It's been more than 6 weeks now that I had acdf c-5/6. Still feeling worse than before. I started P/T 4 weeks post op,surgeon said no more. As long as I do my stretches at home. At some point I can try massage therapy.
I have been working since week 2. First just 1/2 days. Now full blown 8-10 hour days. I don't have a strenous job but do have to be upright & "on".
I had a visit w/ surgeon last week after p/t left me cold & numb for hours. Xray looks as it should. Next will hope to see fusion starting. Still feeling more pain,but less numbness in upper arm, same numbness in wrist & fingers as before surgery. Reminded again 1 1/2 years to heal.
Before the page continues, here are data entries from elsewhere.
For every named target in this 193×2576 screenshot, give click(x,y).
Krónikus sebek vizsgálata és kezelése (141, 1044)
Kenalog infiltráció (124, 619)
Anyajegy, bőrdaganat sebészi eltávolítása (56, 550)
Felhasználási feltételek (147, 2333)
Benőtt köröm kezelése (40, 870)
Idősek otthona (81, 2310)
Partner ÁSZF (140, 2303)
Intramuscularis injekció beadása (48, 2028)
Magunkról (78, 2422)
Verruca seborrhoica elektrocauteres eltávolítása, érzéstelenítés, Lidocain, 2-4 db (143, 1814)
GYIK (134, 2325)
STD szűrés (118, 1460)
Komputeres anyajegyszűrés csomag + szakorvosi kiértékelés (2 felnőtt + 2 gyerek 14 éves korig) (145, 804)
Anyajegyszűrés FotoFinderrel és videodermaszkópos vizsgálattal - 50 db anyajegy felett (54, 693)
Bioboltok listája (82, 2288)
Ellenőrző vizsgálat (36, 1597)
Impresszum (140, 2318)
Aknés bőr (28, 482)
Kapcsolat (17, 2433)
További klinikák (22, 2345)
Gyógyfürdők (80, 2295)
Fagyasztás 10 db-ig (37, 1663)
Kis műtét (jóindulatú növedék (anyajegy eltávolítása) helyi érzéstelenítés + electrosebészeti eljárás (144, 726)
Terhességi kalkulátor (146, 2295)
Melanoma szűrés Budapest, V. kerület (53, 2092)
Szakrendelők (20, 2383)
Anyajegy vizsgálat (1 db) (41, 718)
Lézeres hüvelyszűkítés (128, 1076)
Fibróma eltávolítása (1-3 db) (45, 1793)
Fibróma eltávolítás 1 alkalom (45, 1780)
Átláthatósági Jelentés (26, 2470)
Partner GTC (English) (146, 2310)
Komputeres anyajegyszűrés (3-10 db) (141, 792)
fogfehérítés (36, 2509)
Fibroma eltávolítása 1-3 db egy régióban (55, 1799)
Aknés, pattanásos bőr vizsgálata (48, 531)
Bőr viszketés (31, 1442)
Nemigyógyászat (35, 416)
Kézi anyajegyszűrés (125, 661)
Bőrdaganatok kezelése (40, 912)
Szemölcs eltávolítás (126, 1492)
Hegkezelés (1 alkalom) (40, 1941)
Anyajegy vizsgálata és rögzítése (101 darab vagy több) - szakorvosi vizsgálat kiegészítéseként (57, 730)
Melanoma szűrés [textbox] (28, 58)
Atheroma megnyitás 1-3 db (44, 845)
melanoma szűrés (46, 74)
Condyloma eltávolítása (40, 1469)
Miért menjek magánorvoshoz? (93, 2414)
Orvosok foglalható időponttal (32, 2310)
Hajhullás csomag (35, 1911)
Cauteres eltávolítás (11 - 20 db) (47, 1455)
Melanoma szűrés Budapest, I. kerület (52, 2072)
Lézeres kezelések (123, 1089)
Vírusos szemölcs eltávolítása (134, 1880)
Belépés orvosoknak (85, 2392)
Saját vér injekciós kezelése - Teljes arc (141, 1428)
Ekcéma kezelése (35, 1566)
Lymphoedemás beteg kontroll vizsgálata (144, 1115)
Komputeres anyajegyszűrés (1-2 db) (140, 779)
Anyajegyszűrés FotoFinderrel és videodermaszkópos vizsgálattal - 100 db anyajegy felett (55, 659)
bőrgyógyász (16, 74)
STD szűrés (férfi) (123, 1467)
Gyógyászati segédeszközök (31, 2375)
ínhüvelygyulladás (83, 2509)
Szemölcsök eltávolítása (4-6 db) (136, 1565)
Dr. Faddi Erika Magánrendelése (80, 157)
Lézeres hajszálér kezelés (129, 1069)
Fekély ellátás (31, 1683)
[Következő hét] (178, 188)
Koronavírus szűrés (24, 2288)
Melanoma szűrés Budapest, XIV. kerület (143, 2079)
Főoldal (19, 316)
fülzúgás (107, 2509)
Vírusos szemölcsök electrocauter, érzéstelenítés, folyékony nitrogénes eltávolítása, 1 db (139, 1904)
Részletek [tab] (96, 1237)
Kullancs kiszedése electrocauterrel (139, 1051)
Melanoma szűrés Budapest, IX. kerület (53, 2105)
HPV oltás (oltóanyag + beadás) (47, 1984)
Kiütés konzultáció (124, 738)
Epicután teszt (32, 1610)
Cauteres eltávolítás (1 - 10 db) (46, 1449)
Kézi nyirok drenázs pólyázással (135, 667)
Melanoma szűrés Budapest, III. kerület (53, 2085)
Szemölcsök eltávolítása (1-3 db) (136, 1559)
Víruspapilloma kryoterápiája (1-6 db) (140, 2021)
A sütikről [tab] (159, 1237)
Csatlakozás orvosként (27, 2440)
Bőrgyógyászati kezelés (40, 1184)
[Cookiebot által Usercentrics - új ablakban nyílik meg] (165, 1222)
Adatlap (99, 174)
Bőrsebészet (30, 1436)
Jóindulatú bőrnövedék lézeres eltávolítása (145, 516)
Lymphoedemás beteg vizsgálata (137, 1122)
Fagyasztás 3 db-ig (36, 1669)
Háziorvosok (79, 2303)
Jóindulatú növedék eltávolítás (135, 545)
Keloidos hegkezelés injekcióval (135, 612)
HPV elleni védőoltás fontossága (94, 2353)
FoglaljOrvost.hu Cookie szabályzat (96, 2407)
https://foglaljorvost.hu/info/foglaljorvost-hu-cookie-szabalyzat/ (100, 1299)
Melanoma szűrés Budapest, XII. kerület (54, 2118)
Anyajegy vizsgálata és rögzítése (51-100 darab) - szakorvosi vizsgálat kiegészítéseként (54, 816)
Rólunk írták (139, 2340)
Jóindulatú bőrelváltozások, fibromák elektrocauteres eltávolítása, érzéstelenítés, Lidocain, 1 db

Now I have my husband whose friend had acdf c-6/7 2 weeks after mine. He went home the same day. He didn't have to stay on morphine pump for 3 days. He is back to work. He is doing fine. He doesn't take pain meds like you. I honestly believe that he thinks I enjoy taking pain meds. I have never been on pain meds for longer than a few days for dental work. Even though he has gone through this with me. What am I supposed to do. I hurt,I feel, I am in pain. I am in no way "getting high" on pain meds. I don't think my pain meds are very strong at all. It never takes all of the pain away but it does lessen it. I am currently on perc. 5/325. Now that will change to something that I do not have to physically go in to get. That's what Dr. said last week.
I have done my best to be strong. I have never been one to lie down & be sick. I admit this has taken it's toll on me. It's all I can do to get up in the morning to go to work & come home & basically make dinner & go to bed as I am unable to do much of anything else.I do not like what this has done to my life, I do not like what it has done to my family, I do not like to be made to feel like a junkie. I am confident that I will soon be better.
I do hope I can soon post a good post op. I'm sorry for the ramble.